= Work item =
Write out an exact copy of the line with "Click the Overview home icon" and of each line after it, through the end of the records below.

= Record excerpts =
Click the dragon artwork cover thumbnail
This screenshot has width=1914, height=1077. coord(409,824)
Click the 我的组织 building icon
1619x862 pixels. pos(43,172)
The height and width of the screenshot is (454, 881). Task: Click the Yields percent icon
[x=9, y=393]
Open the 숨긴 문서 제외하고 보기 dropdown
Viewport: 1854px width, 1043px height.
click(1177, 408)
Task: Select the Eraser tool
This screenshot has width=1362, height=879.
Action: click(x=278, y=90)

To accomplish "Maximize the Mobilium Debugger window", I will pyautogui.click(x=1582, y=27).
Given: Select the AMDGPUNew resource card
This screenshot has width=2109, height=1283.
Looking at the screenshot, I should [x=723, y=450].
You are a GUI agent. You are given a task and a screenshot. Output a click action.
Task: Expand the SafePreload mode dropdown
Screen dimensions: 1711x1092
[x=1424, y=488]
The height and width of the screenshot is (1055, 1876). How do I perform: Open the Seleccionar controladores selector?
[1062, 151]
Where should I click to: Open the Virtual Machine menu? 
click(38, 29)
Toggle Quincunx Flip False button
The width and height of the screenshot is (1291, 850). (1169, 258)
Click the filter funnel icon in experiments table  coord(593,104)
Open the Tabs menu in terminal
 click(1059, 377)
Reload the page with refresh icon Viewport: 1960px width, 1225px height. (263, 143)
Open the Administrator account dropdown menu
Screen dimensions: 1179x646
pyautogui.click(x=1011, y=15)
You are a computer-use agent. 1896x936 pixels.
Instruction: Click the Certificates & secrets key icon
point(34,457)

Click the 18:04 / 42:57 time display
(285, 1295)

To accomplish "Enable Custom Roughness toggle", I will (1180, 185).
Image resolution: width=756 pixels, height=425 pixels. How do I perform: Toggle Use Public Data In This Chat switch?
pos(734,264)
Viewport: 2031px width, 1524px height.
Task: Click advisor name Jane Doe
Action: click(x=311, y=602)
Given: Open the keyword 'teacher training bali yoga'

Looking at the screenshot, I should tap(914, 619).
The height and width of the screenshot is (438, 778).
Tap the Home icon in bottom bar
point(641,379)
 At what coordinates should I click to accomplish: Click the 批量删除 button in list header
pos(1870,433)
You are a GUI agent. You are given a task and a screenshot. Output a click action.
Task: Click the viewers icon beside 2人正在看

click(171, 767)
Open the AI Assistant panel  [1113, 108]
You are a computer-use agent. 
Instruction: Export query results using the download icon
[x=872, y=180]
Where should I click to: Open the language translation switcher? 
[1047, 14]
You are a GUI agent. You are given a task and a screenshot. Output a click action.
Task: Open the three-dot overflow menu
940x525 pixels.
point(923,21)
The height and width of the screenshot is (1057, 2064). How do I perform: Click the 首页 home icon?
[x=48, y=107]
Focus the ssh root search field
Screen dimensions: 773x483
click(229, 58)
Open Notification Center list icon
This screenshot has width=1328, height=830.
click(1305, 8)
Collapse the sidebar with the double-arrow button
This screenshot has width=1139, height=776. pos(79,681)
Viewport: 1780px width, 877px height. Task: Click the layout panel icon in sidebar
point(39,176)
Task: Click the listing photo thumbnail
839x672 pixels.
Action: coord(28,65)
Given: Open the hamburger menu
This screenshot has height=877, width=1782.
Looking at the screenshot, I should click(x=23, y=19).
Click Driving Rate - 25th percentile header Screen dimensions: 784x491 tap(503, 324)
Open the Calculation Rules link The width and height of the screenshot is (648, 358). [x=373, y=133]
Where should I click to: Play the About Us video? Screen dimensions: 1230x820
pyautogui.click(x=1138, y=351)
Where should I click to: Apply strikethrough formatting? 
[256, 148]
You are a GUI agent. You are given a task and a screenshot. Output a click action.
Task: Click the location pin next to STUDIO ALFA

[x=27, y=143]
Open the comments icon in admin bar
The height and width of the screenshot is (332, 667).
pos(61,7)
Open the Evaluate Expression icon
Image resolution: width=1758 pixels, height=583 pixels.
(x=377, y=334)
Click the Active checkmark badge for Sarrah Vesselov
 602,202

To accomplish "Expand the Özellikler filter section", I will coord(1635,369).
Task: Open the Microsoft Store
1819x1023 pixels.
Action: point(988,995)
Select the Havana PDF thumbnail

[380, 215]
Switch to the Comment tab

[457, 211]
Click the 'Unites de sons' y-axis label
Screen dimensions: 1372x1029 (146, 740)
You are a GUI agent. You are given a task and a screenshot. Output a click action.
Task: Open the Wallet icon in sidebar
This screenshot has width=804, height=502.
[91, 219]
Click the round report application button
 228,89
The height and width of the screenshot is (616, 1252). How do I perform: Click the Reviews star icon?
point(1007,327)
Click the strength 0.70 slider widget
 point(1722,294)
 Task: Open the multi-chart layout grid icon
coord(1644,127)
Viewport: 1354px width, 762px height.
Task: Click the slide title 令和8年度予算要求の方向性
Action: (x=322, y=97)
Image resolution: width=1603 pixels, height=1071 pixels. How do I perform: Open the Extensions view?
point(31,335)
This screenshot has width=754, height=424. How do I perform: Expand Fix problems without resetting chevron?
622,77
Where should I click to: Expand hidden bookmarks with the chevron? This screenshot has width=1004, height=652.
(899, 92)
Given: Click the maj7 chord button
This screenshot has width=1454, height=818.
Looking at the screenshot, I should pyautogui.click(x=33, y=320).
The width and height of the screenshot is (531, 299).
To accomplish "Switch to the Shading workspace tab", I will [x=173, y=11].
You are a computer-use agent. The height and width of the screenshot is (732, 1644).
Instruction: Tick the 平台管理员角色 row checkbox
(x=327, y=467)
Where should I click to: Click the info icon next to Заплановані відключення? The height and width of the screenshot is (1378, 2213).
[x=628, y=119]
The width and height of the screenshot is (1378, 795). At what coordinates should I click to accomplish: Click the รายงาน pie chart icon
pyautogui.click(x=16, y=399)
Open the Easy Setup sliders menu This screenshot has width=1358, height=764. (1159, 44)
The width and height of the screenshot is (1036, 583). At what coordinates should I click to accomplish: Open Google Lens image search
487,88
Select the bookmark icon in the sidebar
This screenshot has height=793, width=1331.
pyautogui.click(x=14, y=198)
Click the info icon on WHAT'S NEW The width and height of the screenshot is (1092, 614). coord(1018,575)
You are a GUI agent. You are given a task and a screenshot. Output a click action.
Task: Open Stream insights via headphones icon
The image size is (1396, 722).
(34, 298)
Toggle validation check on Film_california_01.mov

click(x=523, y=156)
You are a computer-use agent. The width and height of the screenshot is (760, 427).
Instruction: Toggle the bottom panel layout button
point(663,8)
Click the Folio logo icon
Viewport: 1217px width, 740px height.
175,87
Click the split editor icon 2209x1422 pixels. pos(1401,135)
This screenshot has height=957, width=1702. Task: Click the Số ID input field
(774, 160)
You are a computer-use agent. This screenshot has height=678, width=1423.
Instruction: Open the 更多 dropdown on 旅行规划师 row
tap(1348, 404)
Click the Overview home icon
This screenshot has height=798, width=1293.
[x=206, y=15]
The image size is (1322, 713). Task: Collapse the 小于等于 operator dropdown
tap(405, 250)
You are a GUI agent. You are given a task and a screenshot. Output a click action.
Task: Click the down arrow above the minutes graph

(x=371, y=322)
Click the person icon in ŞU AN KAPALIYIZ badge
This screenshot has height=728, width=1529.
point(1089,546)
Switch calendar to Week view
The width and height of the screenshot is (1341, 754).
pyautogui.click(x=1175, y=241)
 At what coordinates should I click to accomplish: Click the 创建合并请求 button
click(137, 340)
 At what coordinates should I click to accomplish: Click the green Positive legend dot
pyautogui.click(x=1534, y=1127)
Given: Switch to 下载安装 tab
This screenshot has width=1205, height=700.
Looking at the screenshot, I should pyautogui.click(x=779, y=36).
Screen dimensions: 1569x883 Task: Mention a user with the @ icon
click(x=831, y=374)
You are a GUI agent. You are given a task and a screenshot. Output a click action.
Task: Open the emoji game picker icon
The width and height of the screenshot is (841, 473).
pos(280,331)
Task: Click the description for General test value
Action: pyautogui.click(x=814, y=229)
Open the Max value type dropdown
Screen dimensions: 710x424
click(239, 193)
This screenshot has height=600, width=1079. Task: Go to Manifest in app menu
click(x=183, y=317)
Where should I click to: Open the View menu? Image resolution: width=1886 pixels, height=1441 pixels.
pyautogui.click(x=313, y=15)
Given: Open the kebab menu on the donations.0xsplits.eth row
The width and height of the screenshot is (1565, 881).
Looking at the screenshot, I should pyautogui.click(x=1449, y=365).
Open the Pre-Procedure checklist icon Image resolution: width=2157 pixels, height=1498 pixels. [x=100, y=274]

= Your solution =
Click the Overview home icon
This screenshot has height=798, width=1293.
[x=206, y=15]
The image size is (1322, 713). Task: Collapse the 小于等于 operator dropdown
tap(405, 250)
You are a GUI agent. You are given a task and a screenshot. Output a click action.
Task: Click the down arrow above the minutes graph

(x=371, y=322)
Click the person icon in ŞU AN KAPALIYIZ badge
This screenshot has height=728, width=1529.
point(1089,546)
Switch calendar to Week view
The width and height of the screenshot is (1341, 754).
pyautogui.click(x=1175, y=241)
 At what coordinates should I click to accomplish: Click the 创建合并请求 button
click(137, 340)
 At what coordinates should I click to accomplish: Click the green Positive legend dot
pyautogui.click(x=1534, y=1127)
Given: Switch to 下载安装 tab
This screenshot has width=1205, height=700.
Looking at the screenshot, I should pyautogui.click(x=779, y=36).
Screen dimensions: 1569x883 Task: Mention a user with the @ icon
click(x=831, y=374)
You are a GUI agent. You are given a task and a screenshot. Output a click action.
Task: Open the emoji game picker icon
The width and height of the screenshot is (841, 473).
pos(280,331)
Task: Click the description for General test value
Action: pyautogui.click(x=814, y=229)
Open the Max value type dropdown
Screen dimensions: 710x424
click(239, 193)
This screenshot has height=600, width=1079. Task: Go to Manifest in app menu
click(x=183, y=317)
Where should I click to: Open the View menu? Image resolution: width=1886 pixels, height=1441 pixels.
pyautogui.click(x=313, y=15)
Given: Open the kebab menu on the donations.0xsplits.eth row
The width and height of the screenshot is (1565, 881).
Looking at the screenshot, I should pyautogui.click(x=1449, y=365).
Open the Pre-Procedure checklist icon Image resolution: width=2157 pixels, height=1498 pixels. [x=100, y=274]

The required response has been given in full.